# 10 Things You Must do When Starting A Clothing Line



## BostonKnucklehed (Sep 26, 2008)

There is no doubt about, times are tough right now. It seems like whenever you fire up your laptop or even the TV there is some sort of broadcast of a new business or organization crumbling that will somehow affect your daily life or business. With today’s economy owning or starting a clothing line could get tricky and require bringing in the big guns. Don’t worry though! There is a lot you can do as a clothing line owner to really market yourself. There are many different ways to really bring new website visitors to your brand you just have to think outside the box and sleep a little less. Here are some sure fire ways to further your reach online.


*Search Engine Optimization (SEO)* – Optimize your clothing brands website for search engines. If you have a physical store, there is a good probability that there are specific keywords that people use every day that will help find your store or website. It is time to sprinkle those specific keywords tastefully throughout your web site so your audience can find you. SEO works like a powerful magnet for your targeted audience. The broader the keywords the longer it will take to be visible, but if you have some products that cater towards a “niche” audience then SEO will be your best pal.
 *Launch a Blog *– Launch a blog immediately on your website. The blog will be your brands voice. Depending on what you choose to write about will determine the type of audience you are looking to attract. Don’t expect riches after you launch though. Writing in a blog takes time, patience and quality. You can write about anything and everything linked to your clothing brand. Do you have a physical location with employees or new products launching? The blog is where you can show everything from who stops by your office to Jimmy falling out of the office chair. The choice is yours.
 *Learn to Write *– You are going to have to learn how to write, and well. If you want others to see your vision, you will have to be able to convey that vision through words and text. The reason for this is that you will most likely be broke when you start your brand, most of us are tapped for funds when we first launch. You will find yourself trying to do as much as possible for the least amount of cash spend. Writing articles and press releases will be one great way for others in the community along with the press to start recognizing your brand.

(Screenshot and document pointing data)
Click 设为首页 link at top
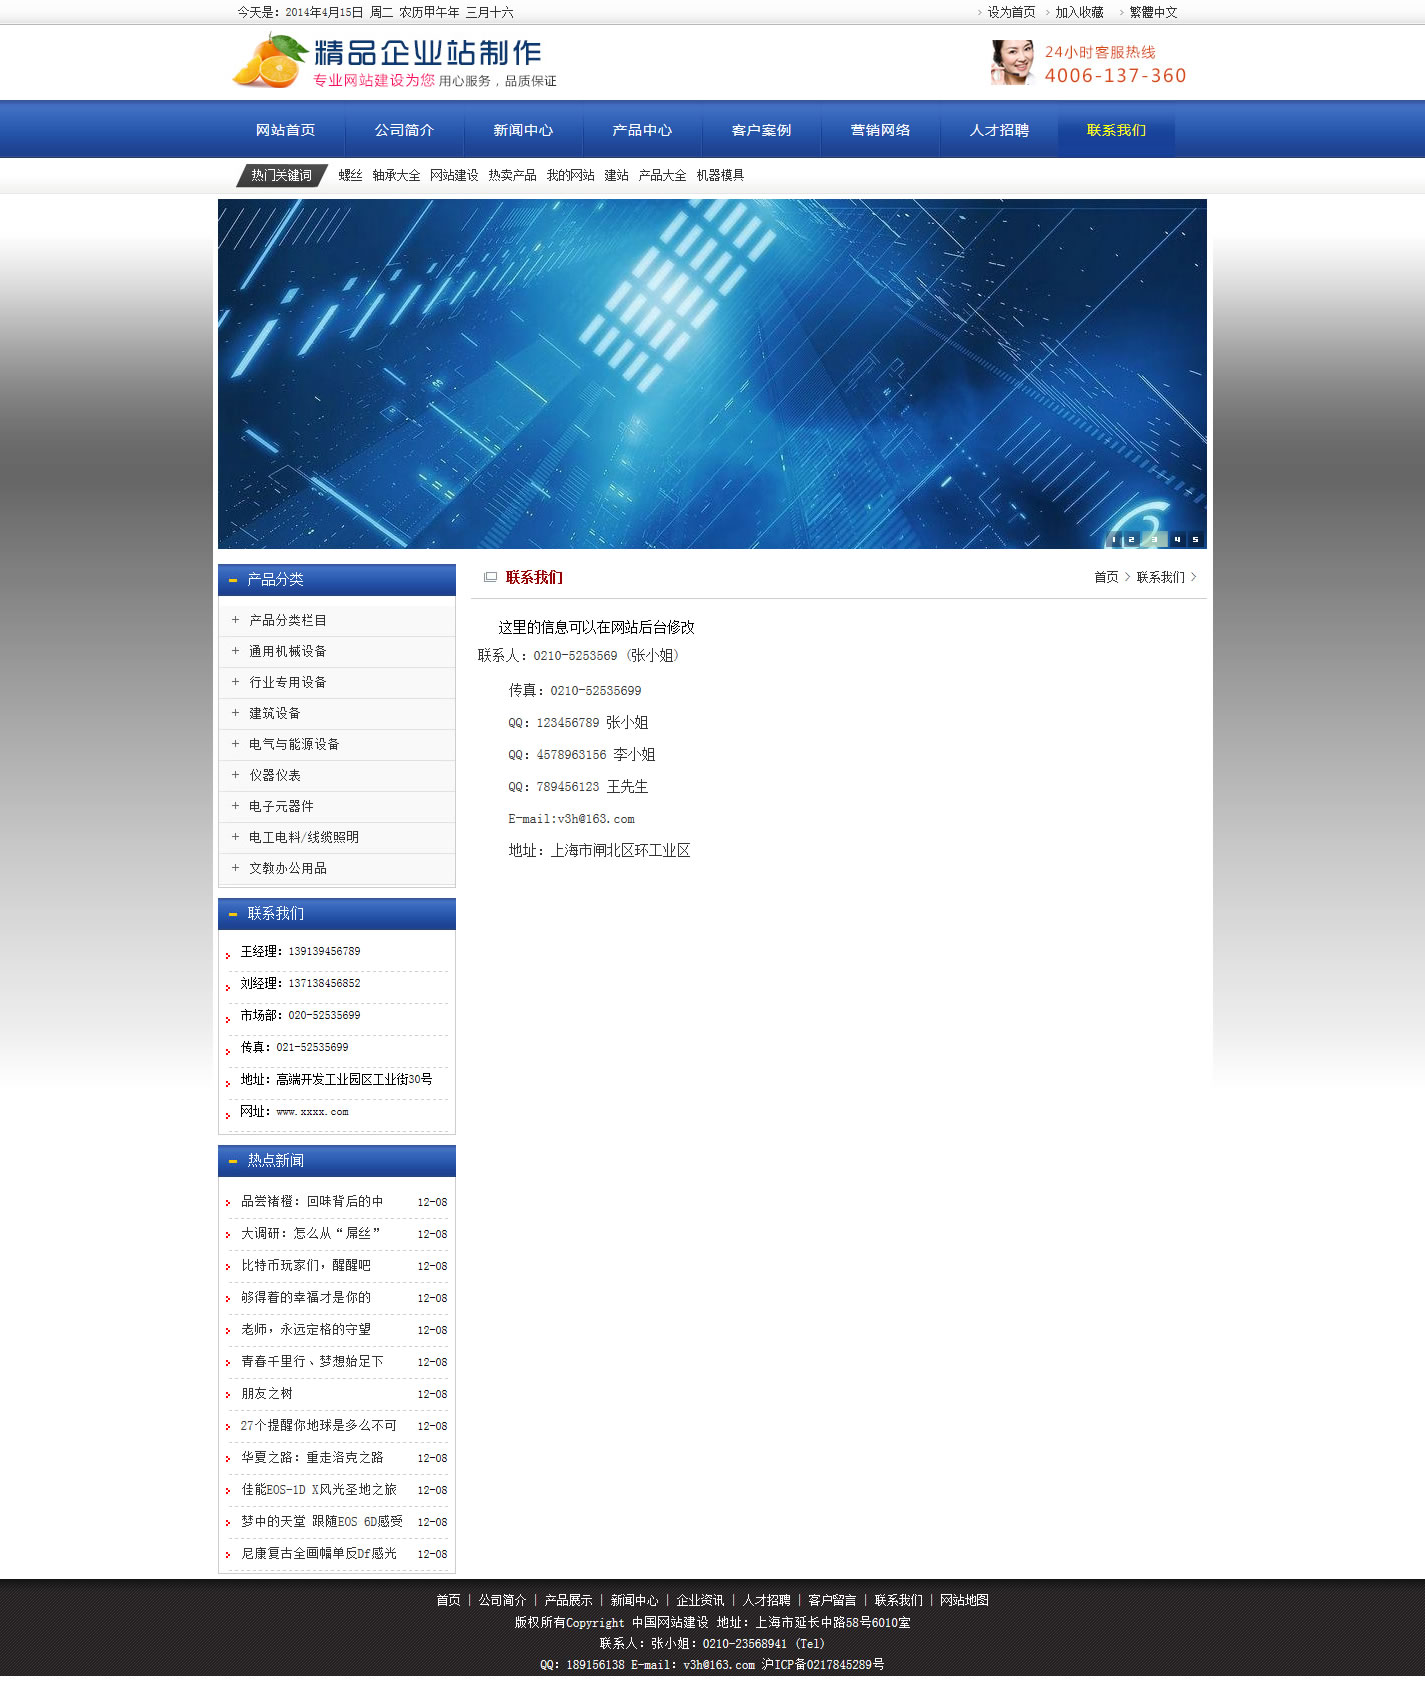Screen dimensions: 1425x1693 click(x=1011, y=12)
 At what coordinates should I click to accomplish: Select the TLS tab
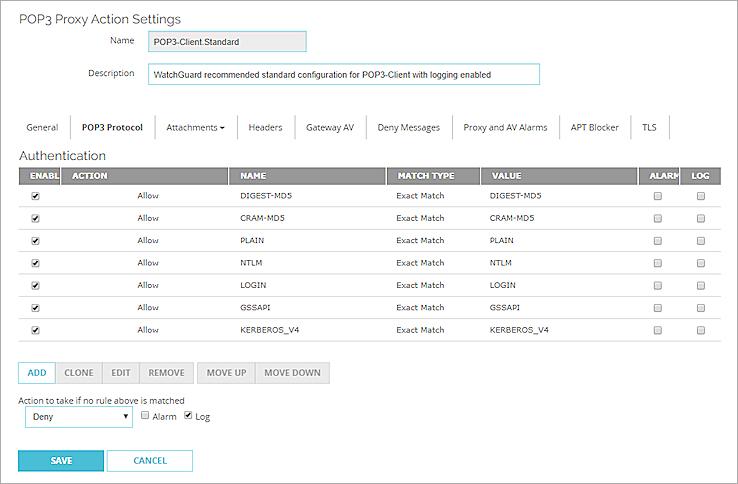click(649, 128)

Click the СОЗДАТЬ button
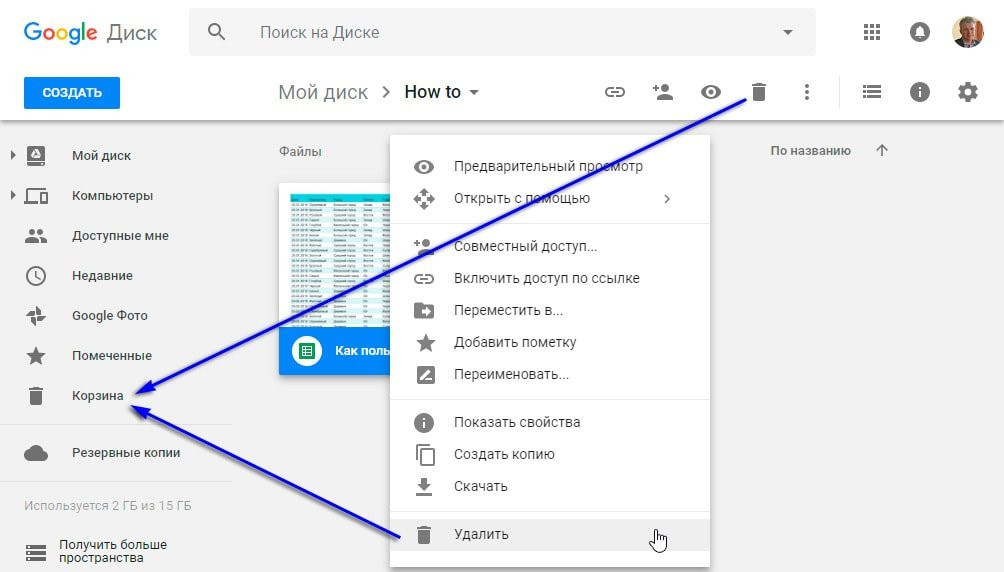pyautogui.click(x=72, y=93)
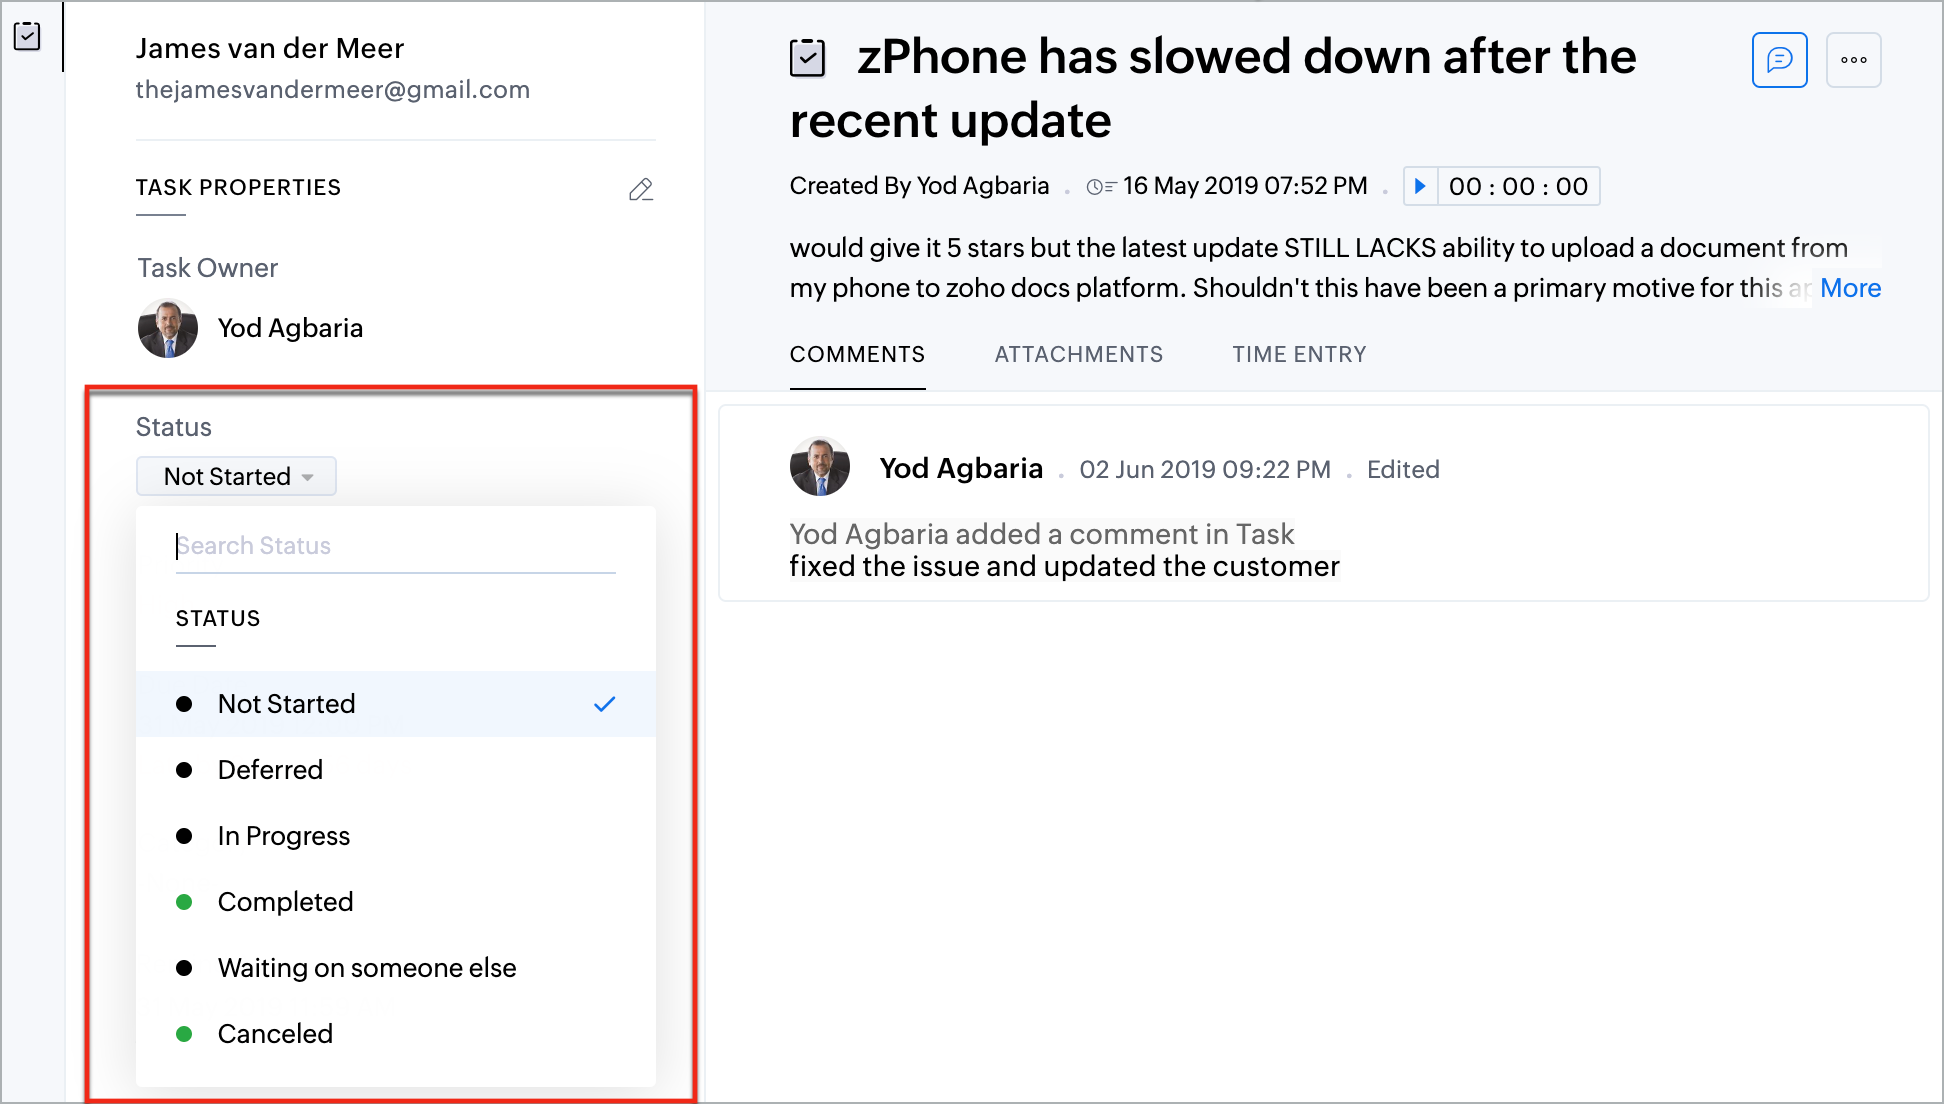This screenshot has height=1104, width=1944.
Task: Click the More link in description
Action: tap(1850, 288)
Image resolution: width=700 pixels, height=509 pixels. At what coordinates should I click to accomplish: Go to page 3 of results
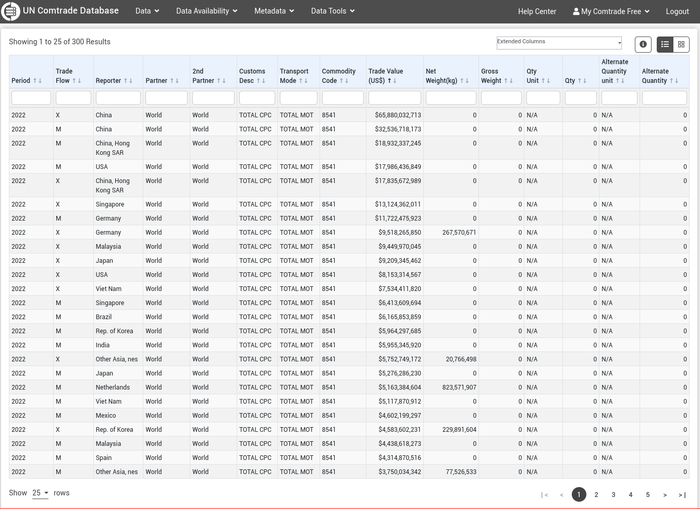(x=613, y=494)
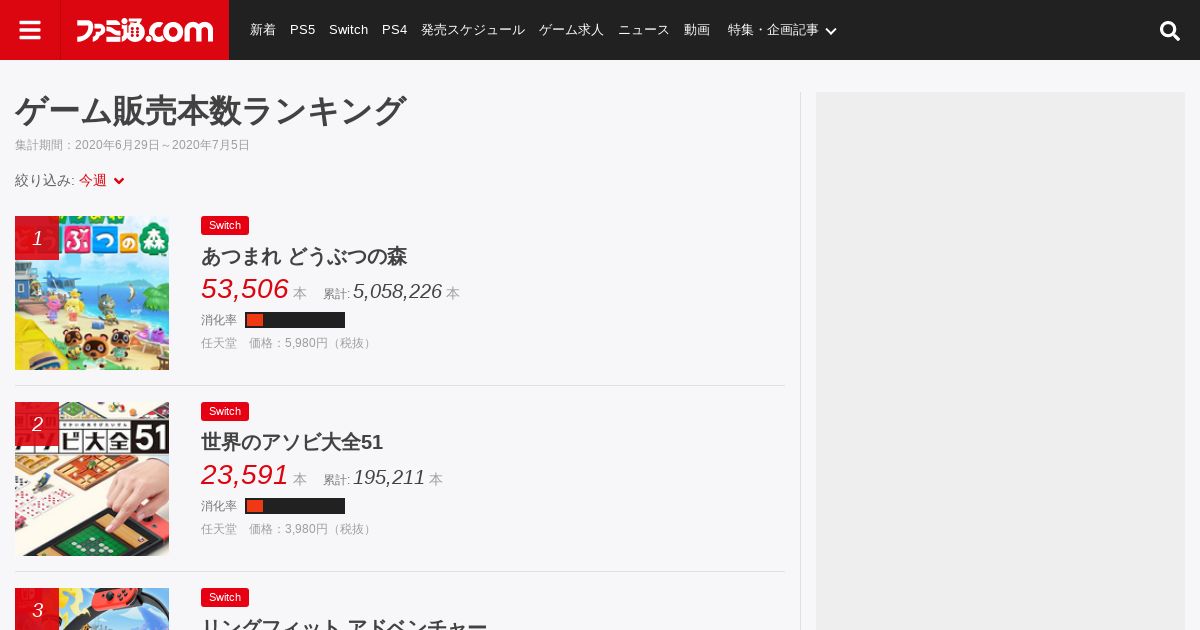
Task: Open the あつまれ どうぶつの森 title link
Action: pyautogui.click(x=304, y=256)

» **WHAT TO PRODUCE**:
In the post on starting a clothing line, what does SEO work like?

» **TASK OUTPUT**:
A powerful magnet for your targeted audience.